++++ Provided material

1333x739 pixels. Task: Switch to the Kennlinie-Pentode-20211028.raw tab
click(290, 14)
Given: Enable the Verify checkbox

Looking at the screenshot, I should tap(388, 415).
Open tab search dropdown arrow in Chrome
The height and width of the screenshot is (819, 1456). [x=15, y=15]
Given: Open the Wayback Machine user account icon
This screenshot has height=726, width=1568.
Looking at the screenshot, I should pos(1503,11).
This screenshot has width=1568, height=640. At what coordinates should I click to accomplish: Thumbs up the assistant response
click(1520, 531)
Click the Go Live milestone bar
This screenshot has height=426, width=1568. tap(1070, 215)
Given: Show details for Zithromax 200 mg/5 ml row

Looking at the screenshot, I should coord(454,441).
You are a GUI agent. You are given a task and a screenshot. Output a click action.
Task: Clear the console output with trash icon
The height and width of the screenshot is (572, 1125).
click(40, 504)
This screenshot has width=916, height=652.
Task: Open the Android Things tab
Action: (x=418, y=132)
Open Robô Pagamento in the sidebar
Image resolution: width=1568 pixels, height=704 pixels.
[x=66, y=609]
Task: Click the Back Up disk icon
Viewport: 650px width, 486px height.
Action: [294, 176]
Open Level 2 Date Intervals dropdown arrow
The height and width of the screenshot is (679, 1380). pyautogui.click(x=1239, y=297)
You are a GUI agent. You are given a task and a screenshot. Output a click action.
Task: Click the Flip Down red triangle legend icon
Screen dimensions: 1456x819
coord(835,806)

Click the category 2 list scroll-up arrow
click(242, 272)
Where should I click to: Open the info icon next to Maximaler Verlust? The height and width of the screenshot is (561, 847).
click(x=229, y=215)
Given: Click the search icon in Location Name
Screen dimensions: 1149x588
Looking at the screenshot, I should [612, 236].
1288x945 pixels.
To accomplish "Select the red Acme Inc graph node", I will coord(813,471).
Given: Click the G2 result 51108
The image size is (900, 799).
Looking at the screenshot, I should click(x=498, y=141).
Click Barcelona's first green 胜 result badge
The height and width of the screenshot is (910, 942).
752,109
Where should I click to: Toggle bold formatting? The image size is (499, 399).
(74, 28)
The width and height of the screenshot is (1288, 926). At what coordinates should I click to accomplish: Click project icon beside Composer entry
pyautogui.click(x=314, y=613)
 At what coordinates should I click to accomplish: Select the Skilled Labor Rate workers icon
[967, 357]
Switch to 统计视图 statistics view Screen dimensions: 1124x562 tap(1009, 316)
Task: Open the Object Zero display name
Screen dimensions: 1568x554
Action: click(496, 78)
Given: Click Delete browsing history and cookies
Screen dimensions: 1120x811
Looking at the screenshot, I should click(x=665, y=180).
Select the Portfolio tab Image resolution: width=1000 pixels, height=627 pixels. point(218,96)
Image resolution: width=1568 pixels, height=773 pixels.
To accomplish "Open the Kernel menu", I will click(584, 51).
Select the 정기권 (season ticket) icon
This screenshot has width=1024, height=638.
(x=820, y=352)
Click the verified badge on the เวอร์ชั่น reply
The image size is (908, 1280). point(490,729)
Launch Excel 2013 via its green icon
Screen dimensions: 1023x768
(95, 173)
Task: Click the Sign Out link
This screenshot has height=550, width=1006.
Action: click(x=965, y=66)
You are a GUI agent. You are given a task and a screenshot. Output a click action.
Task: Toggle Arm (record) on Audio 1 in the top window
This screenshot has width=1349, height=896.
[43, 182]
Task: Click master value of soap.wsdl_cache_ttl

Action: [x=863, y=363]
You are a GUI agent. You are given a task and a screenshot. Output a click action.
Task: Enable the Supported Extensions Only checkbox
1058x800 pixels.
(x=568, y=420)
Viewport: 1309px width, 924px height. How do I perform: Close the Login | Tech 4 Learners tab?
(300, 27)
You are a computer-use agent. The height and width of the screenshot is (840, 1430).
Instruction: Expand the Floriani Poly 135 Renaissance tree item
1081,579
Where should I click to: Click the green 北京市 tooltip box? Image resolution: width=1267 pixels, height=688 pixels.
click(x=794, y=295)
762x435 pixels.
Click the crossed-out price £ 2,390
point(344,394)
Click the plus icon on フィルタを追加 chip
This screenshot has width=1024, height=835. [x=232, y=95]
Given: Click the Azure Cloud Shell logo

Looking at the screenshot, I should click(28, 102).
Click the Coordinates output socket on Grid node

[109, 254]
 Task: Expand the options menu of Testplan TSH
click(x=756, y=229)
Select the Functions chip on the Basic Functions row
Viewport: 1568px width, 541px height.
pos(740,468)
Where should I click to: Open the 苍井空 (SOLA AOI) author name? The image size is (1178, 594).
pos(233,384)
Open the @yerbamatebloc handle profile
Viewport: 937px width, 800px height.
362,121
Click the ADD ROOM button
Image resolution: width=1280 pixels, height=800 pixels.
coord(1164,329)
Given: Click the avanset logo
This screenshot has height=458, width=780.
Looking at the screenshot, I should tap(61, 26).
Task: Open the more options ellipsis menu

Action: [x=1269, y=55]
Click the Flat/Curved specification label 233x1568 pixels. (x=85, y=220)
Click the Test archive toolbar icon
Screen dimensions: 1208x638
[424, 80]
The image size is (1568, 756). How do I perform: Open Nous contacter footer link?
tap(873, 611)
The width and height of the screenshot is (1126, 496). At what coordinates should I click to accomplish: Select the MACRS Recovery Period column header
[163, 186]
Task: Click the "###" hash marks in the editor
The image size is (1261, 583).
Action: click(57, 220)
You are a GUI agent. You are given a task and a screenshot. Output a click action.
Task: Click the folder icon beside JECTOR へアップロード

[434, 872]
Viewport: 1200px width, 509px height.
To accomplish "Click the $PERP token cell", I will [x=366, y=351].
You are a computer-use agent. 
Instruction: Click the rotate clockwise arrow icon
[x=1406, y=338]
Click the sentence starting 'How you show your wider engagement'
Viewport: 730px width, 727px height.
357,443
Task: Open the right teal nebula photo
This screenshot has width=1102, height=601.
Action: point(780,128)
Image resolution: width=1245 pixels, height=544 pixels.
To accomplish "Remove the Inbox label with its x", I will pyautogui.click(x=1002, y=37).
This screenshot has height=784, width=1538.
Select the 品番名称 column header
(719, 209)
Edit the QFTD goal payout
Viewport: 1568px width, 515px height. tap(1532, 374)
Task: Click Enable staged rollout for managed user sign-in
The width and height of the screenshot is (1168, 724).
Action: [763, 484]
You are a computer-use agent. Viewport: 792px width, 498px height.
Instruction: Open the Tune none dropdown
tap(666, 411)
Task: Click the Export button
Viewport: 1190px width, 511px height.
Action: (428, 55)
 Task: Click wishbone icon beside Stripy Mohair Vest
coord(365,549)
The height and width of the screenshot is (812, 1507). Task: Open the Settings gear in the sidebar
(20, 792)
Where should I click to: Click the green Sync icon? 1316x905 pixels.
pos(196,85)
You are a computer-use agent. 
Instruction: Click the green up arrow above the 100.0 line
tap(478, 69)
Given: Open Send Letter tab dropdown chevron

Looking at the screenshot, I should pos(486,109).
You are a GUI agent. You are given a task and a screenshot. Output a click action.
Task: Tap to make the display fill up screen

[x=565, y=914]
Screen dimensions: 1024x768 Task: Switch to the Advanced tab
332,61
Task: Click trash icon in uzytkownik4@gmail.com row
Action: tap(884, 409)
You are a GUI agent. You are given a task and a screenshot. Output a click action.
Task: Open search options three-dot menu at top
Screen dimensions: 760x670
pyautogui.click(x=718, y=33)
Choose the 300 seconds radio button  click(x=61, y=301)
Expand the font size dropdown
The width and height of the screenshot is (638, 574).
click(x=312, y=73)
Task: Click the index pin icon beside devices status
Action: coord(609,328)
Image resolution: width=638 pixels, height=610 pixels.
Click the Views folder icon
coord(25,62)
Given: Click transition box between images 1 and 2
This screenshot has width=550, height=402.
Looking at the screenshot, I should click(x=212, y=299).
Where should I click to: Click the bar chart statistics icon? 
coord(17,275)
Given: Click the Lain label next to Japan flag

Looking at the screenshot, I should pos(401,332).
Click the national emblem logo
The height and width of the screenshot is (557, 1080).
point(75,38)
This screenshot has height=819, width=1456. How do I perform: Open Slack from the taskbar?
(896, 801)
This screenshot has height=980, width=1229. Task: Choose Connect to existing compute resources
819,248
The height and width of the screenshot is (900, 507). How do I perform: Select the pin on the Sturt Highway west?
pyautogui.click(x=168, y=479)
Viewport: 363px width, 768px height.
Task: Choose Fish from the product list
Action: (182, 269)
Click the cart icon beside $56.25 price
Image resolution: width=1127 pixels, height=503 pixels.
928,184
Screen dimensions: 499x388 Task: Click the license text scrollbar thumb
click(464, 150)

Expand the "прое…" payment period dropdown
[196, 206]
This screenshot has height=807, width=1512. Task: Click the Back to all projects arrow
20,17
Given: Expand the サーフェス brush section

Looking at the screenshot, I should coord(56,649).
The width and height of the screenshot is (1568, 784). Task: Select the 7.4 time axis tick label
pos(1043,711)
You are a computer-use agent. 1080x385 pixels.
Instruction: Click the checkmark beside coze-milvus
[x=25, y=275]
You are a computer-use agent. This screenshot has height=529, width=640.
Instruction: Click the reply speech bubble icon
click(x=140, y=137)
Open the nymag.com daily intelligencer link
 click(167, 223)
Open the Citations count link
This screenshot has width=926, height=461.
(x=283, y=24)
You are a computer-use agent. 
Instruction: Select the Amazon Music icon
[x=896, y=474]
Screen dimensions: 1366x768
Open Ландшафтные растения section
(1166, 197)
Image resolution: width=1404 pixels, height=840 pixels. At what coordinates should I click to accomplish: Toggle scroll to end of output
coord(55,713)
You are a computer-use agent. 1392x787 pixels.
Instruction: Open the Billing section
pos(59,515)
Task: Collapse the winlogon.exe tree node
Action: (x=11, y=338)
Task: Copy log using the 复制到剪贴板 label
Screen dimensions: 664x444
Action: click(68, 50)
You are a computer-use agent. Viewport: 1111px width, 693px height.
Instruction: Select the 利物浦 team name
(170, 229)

++++++++

Express the stretch of the records from the line containing "Edit the QFTD goal payout" through the line containing "Action: tap(884, 409)" as a JSON list of strings, one string per line, with blank lines left out.

[
  "Edit the QFTD goal payout",
  "Viewport: 1568px width, 515px height. tap(1532, 374)",
  "Task: Click Enable staged rollout for managed user sign-in",
  "The width and height of the screenshot is (1168, 724).",
  "Action: [763, 484]",
  "You are a computer-use agent. Viewport: 792px width, 498px height.",
  "Instruction: Open the Tune none dropdown",
  "tap(666, 411)",
  "Task: Click the Export button",
  "Viewport: 1190px width, 511px height.",
  "Action: (428, 55)",
  " Task: Click wishbone icon beside Stripy Mohair Vest",
  "coord(365,549)",
  "The height and width of the screenshot is (812, 1507). Task: Open the Settings gear in the sidebar",
  "(20, 792)",
  "Where should I click to: Click the green Sync icon? 1316x905 pixels.",
  "pos(196,85)",
  "You are a computer-use agent. ",
  "Instruction: Click the green up arrow above the 100.0 line",
  "tap(478, 69)",
  "Given: Open Send Letter tab dropdown chevron",
  "Looking at the screenshot, I should pos(486,109).",
  "You are a GUI agent. You are given a task and a screenshot. Output a click action.",
  "Task: Tap to make the display fill up screen",
  "[x=565, y=914]",
  "Screen dimensions: 1024x768 Task: Switch to the Advanced tab",
  "332,61",
  "Task: Click trash icon in uzytkownik4@gmail.com row",
  "Action: tap(884, 409)"
]